L’accusa di “aver sparso corruzione sulla Terra” è molto difficile tanto da dimostrare quanto da smentire, tanto è generica la sua formulazione. Quali strade rimangono aperte per via legale e con quali possibilità di successo?

«Ora ci sarà l’appello e se dovesse andare male anche quello ci sarà il riesame anche da parte della Corte suprema iraniana. Il tempo c’è, potrebbero volerci settimane o mesi. Comunque, così come in passato, quando si fa un’attività di advocacy costante che non diminuisce dopo una settimana, le autorità iraniane ne tengono conto.

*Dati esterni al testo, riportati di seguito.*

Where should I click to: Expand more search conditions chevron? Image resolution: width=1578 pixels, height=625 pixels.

Devo dire che il caso è talmente noto che per le stesse autorità di Teheran, che stanno cercando di recuperare rapporti normali anche con quegli stessi Paesi europei in cui Djalali ha fatto ricerca, sarebbe davvero autolesionista procedere con questa condanna a morte. Ho molta fiducia del fatto che si possano convincere, riesaminando il caso in appello, che le accuse sono inconsistenti».

Per un Paese come l’Iran, che si sta affacciando presso la comunità internazionale, quanto ha senso forzare la mano su casi come questo rischiando ulteriore isolamento? E quale dev’essere la risposta occidentale?

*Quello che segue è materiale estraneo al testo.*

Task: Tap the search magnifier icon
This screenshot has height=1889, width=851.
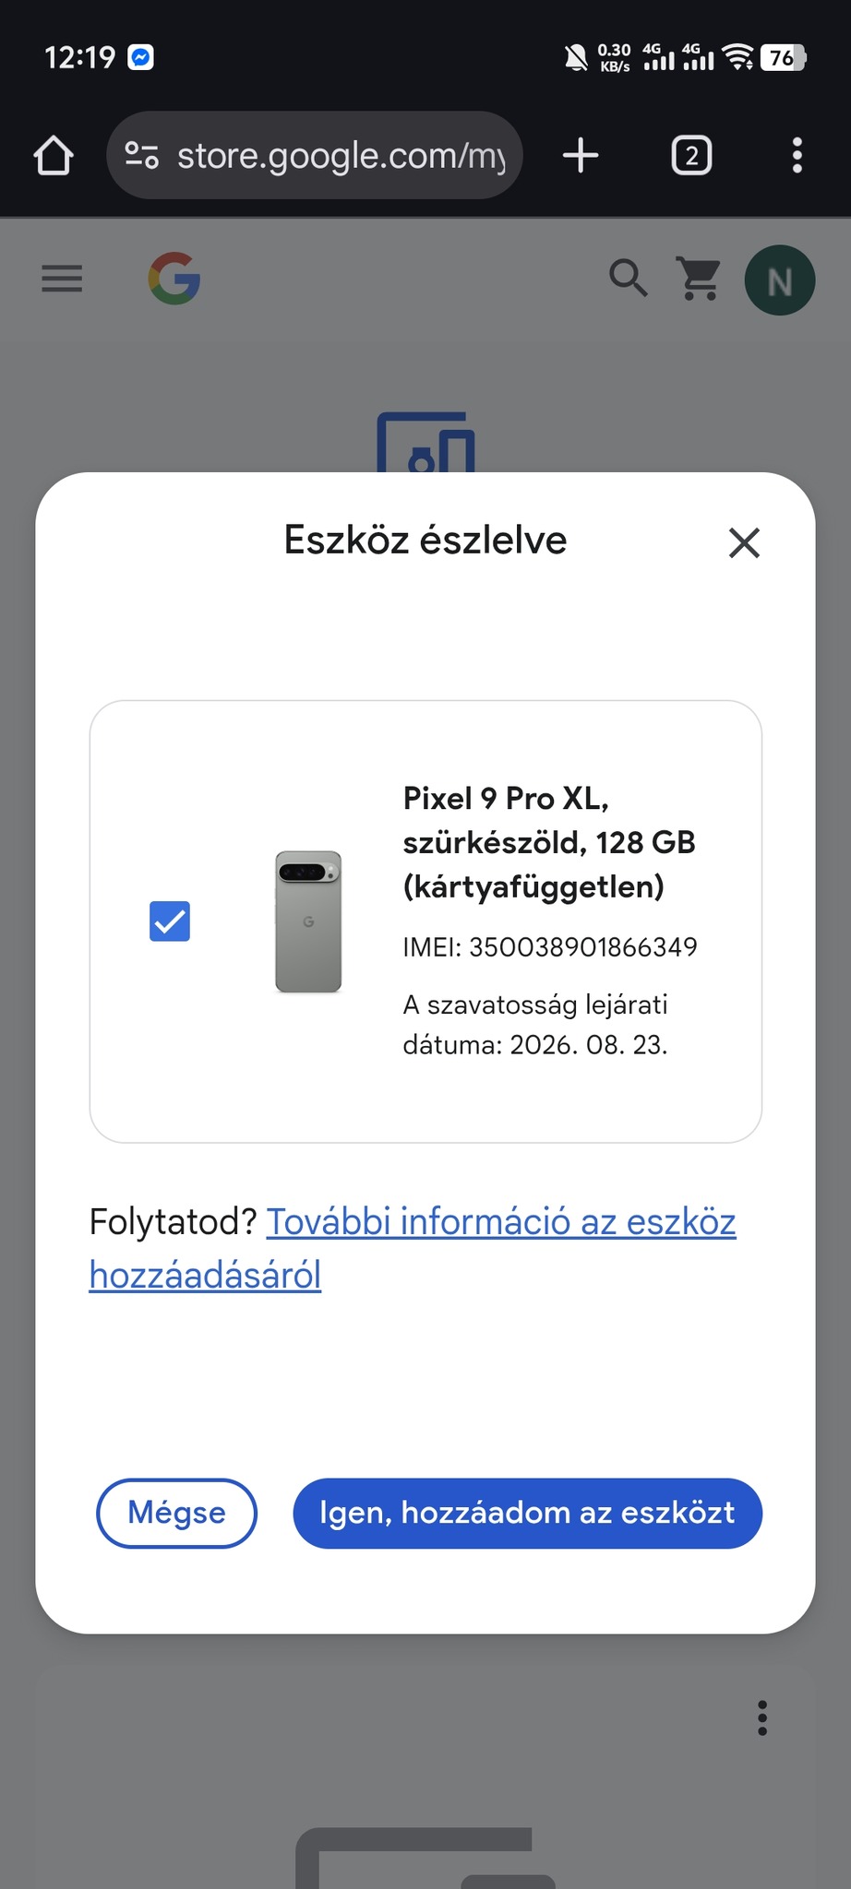Action: pos(629,279)

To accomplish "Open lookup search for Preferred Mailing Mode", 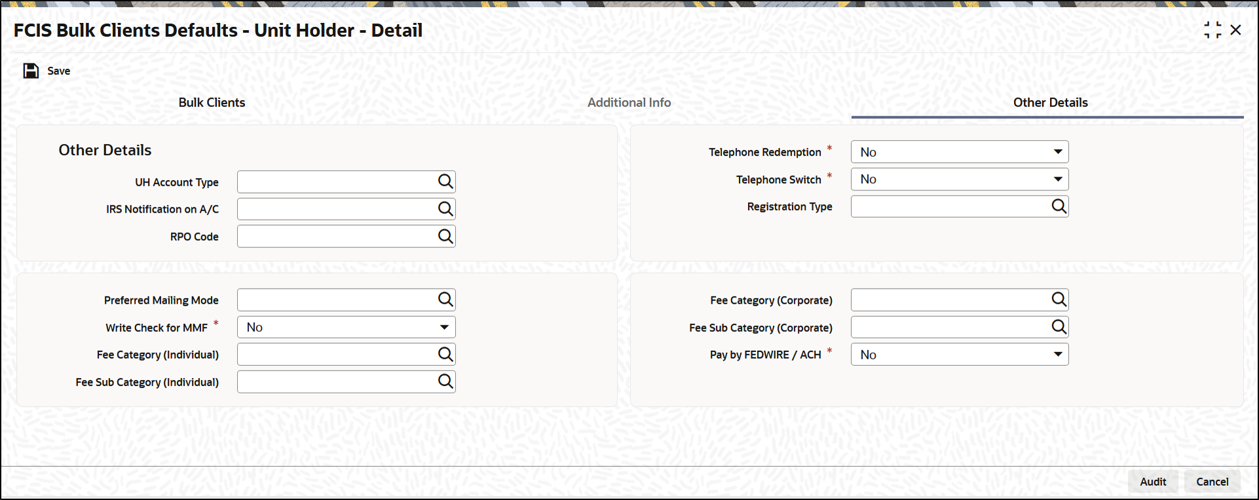I will (445, 300).
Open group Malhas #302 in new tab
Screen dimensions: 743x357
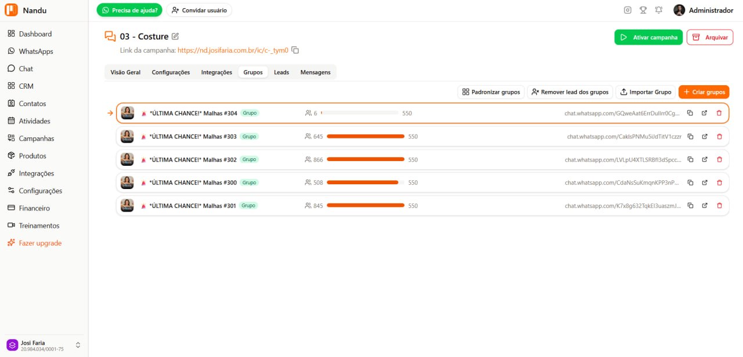tap(705, 159)
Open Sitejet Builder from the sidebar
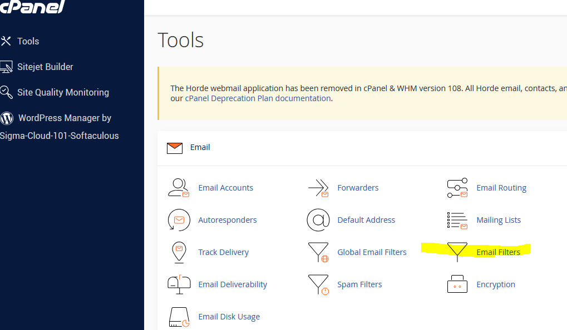Viewport: 567px width, 330px height. (x=45, y=67)
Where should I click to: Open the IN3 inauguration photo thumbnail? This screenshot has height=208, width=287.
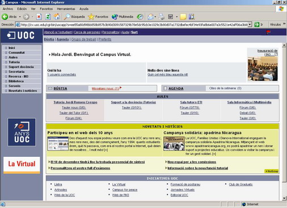[263, 69]
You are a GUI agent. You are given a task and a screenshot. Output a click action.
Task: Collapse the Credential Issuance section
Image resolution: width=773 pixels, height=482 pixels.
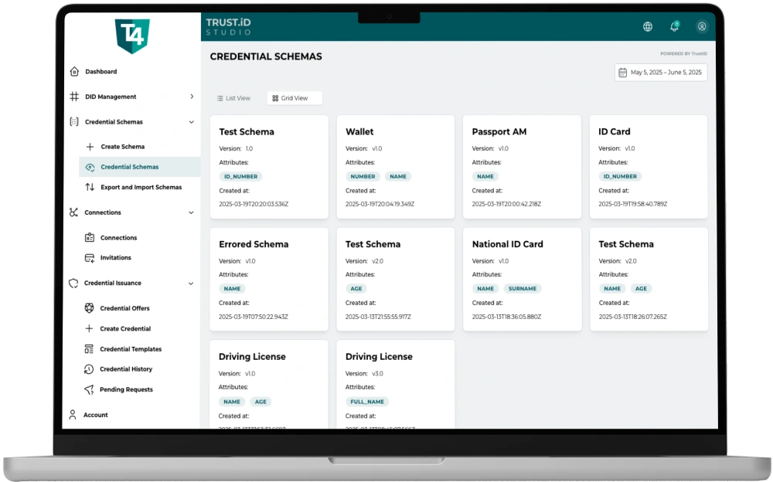(x=192, y=283)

«Se si vuole salvare una persona bisogna continuare a parlare con i vari Paesi anziché scrivere delle boutade su Twitter come fa il presidente degli Stati Uniti. Sarebbe incomprensibile unirsi alla volontà del presidente Trump di isolare nuovamente l’Iran rinunciando a ogni spazio di dialogo e di convincimento. Poi, è chiaro che se i rapporti in corso non producono nulla, vedi il caso dell’Egitto, allora forse c’è da riflettere sulla capacità della politica italiana ed europea di porre al centro di questa relazione il tema dei diritti umani».

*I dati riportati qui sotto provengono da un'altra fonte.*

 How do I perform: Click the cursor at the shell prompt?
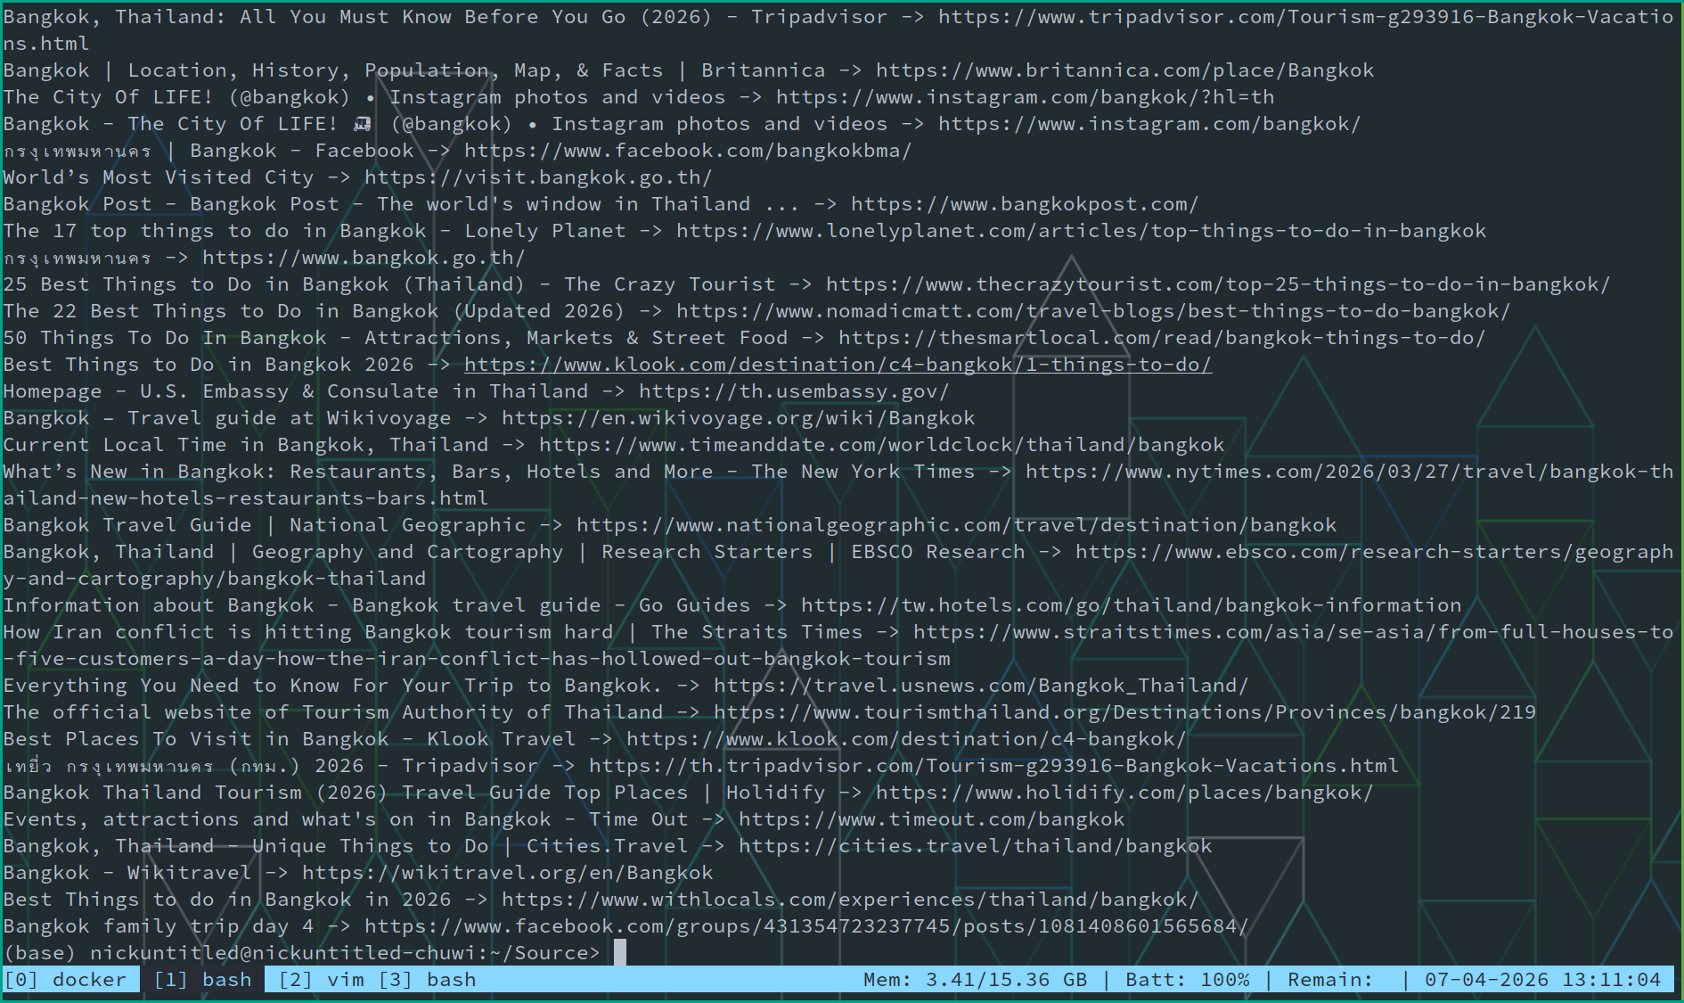pos(620,953)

In termini di diplomazia il nostro Paese sta facendo qualcosa? Ha la possibilità di muoversi su questo caso?

«I rapporti sono ottimi, ormai siamo diventati un partner commerciale di primissimo piano. Questi rapporti vanno usati: l’ambasciata italiana a Teheran si sta muovendo, così come le autorità svedesi, quindi questo spazio di manovra c’è, bisogna saperlo usare in maniera intelligente rivendicando che un ricercatore dovrebbe essere considerato un’eccellenza del Paese, un fiore all’occhiello. Uno scienziato che si occupa di medicina dei disastri fa molto più comodo nel Paese in cui è nato e può portare le capacità scientifiche dell’Iran oltre confine. È paradossale che poi lo si accusi di aver usato questa sua notorietà internazionale per fare spionaggio. Lui peraltro sostiene esattamente il contrario, cioè che l’arresto e la condanna sia una rappresaglia perché i servizi iraniani gli hanno chiesto di fare spionaggio nei mesi in cui andava a lavorare in Europa e lui è si è rifiutato».